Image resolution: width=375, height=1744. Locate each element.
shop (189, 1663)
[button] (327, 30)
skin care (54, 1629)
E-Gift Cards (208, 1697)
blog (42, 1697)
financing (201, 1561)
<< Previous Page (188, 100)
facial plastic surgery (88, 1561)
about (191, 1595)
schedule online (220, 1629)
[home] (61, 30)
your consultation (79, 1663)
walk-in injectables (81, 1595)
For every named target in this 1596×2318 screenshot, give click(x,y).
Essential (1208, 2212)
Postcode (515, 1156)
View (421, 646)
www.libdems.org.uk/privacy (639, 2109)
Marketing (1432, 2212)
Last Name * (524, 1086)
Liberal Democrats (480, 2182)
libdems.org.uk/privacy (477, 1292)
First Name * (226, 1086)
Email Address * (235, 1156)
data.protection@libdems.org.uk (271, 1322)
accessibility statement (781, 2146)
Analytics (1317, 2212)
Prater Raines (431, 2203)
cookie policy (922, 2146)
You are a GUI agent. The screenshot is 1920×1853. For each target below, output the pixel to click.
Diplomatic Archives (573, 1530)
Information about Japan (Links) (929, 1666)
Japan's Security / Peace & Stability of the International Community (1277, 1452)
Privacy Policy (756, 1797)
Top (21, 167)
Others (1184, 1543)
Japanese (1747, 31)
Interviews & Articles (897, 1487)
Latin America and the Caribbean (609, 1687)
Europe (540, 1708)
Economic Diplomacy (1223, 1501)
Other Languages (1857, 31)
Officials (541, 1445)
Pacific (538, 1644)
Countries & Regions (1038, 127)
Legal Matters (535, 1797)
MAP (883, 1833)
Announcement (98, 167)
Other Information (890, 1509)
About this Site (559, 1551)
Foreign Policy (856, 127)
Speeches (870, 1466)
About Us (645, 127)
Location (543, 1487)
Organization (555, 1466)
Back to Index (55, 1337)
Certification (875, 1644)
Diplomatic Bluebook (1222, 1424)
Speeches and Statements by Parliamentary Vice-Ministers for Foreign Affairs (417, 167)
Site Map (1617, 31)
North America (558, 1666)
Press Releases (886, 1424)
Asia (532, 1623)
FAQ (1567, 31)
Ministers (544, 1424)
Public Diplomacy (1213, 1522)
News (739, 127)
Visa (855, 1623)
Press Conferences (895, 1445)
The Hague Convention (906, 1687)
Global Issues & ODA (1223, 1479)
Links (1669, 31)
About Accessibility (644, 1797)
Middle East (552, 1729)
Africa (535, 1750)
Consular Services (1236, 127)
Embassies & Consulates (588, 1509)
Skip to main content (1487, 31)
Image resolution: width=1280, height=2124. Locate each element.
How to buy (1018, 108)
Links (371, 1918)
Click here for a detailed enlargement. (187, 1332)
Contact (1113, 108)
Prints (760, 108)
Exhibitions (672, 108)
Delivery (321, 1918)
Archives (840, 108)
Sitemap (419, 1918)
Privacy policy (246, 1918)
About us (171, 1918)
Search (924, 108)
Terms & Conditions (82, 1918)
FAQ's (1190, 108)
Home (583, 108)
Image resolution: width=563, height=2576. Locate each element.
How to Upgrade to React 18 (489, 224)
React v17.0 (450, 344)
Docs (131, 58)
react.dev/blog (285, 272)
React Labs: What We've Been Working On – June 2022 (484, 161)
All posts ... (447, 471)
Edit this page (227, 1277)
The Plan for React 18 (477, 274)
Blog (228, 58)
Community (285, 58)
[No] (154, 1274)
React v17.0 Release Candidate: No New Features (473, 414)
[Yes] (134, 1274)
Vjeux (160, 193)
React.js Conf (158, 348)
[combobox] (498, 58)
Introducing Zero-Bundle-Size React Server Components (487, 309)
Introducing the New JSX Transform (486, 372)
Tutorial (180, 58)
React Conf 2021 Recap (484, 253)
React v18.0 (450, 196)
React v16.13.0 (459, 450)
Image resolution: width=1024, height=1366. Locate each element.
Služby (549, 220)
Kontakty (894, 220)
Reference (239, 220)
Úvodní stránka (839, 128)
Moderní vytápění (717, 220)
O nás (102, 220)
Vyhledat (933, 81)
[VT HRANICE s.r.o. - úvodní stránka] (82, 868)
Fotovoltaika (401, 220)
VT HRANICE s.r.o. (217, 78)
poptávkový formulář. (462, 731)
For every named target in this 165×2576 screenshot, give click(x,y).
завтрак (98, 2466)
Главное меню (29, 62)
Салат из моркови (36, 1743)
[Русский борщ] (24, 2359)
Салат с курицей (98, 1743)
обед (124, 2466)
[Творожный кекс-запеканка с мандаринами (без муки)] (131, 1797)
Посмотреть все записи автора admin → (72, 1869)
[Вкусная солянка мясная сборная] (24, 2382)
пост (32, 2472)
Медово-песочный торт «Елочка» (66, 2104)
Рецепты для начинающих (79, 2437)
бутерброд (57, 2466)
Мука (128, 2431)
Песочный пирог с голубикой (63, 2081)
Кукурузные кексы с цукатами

= What you will do =
Your answer should be the lines of the listing above between the line holding "Diplomatic Archives (573, 1530)" and the line holding "Skip to main content (1487, 31)", inclusive, restated word for word and alone.

= Answer to the exercise =
Diplomatic Archives (573, 1530)
Information about Japan (Links) (929, 1666)
Japan's Security / Peace & Stability of the International Community (1277, 1452)
Privacy Policy (756, 1797)
Top (21, 167)
Others (1184, 1543)
Japanese (1747, 31)
Interviews & Articles (897, 1487)
Latin America and the Caribbean (609, 1687)
Europe (540, 1708)
Economic Diplomacy (1223, 1501)
Other Languages (1857, 31)
Officials (541, 1445)
Pacific (538, 1644)
Countries & Regions (1038, 127)
Legal Matters (535, 1797)
MAP (883, 1833)
Announcement (98, 167)
Other Information (890, 1509)
About this Site (559, 1551)
Foreign Policy (856, 127)
Speeches (870, 1466)
About Us (645, 127)
Location (543, 1487)
Organization (555, 1466)
Back to Index (55, 1337)
Certification (875, 1644)
Diplomatic Bluebook (1222, 1424)
Speeches and Statements by Parliamentary Vice-Ministers for Foreign Affairs (417, 167)
Site Map (1617, 31)
North America (558, 1666)
Press Releases (886, 1424)
Asia (532, 1623)
FAQ (1567, 31)
Ministers (544, 1424)
Public Diplomacy (1213, 1522)
News (739, 127)
Visa (855, 1623)
Press Conferences (895, 1445)
The Hague Convention (906, 1687)
Global Issues & ODA (1223, 1479)
Links (1669, 31)
About Accessibility (644, 1797)
Middle East (552, 1729)
Africa (535, 1750)
Consular Services (1236, 127)
Embassies & Consulates (588, 1509)
Skip to main content (1487, 31)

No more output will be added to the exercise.